1. Recognize Signs of Hunger
Do you feel tired, sluggish, nauseous, or faint? Is your stomach growling and your mind wandering to thoughts of food, making it difficult to focus on tasks at hand? “These can all be signs of hunger that are often ignored,” Johnson says. It sounds simple, but recognizing what actual hunger feels like can help you eat more mindfully.
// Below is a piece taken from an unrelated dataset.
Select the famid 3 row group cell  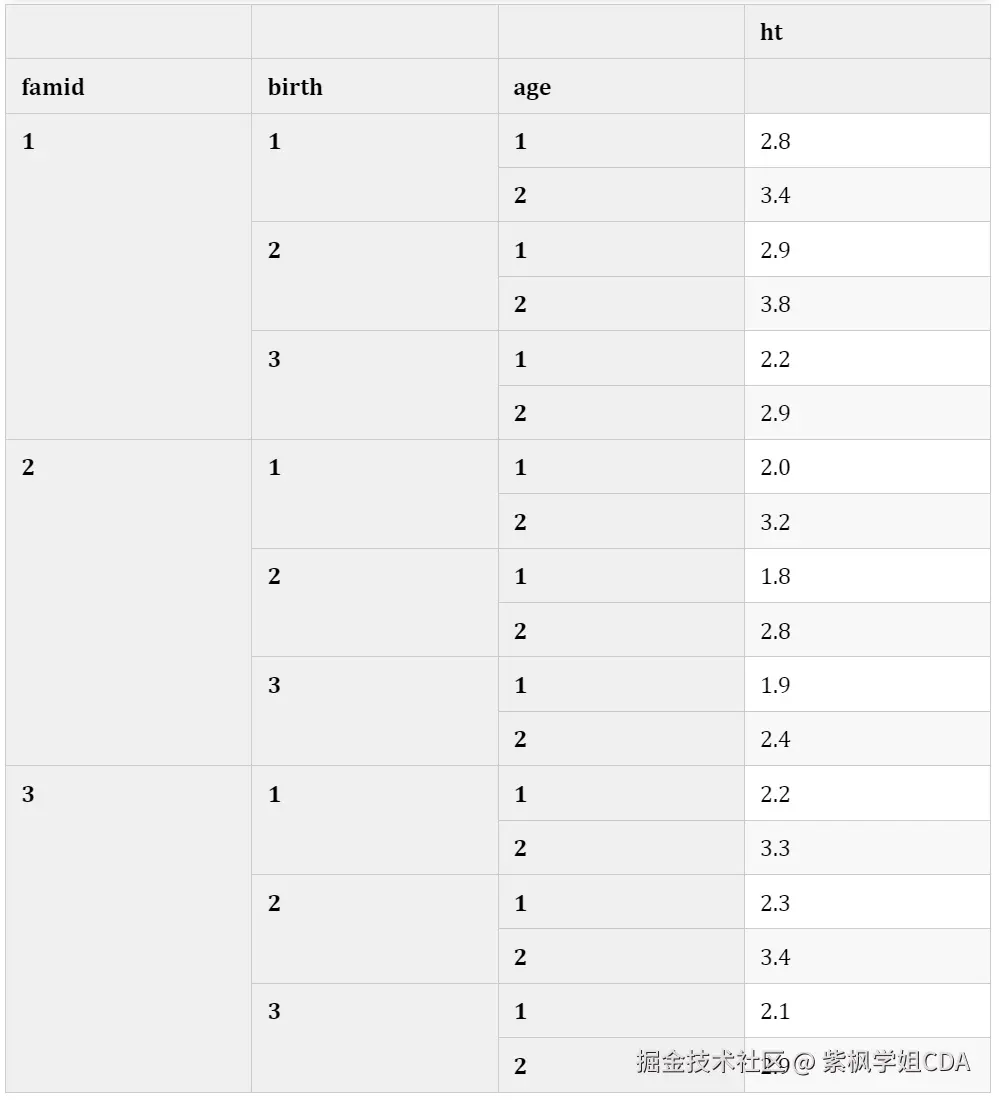coord(128,928)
To do so, think about the last time you ate. “If it’s been more than a few hours or what you last ate was a lighter meal or snack, you’re probably physically hungry,” says Hartley.
2. Sit to Eat
It’s easy to lose track of how much you’re eating when you’re grazing the holiday buffet while chatting with friends. Ditto when you’re eating leftovers standing in front of the open refrigerator. When you sit down to eat, however, it can help you connect with the experience so you can better gauge how much time is passing and pay attention to what and why you’re eating, Johnson says.
“Avoid eating while you are distracted, as you will have a harder time eating mindfully when you are distracted by other tasks,” says Laura Cordella, RD, CDN, ambulatory dietitian at NewYork-Presbyterian Westchester Behavioral Health Center in White Plains, New York. “While it is sometimes hard to take a moment to eat when you are busy with various holiday activities, it is so important that you take that time.”
So what happens when things are so hectic that you physically can’t eat a proper meal? “What’s most important is that you’re feeding yourself consistently and adequately,” Hartley says. So pack a snack or two to sustain you between errands when a sitting down isn’t on the table.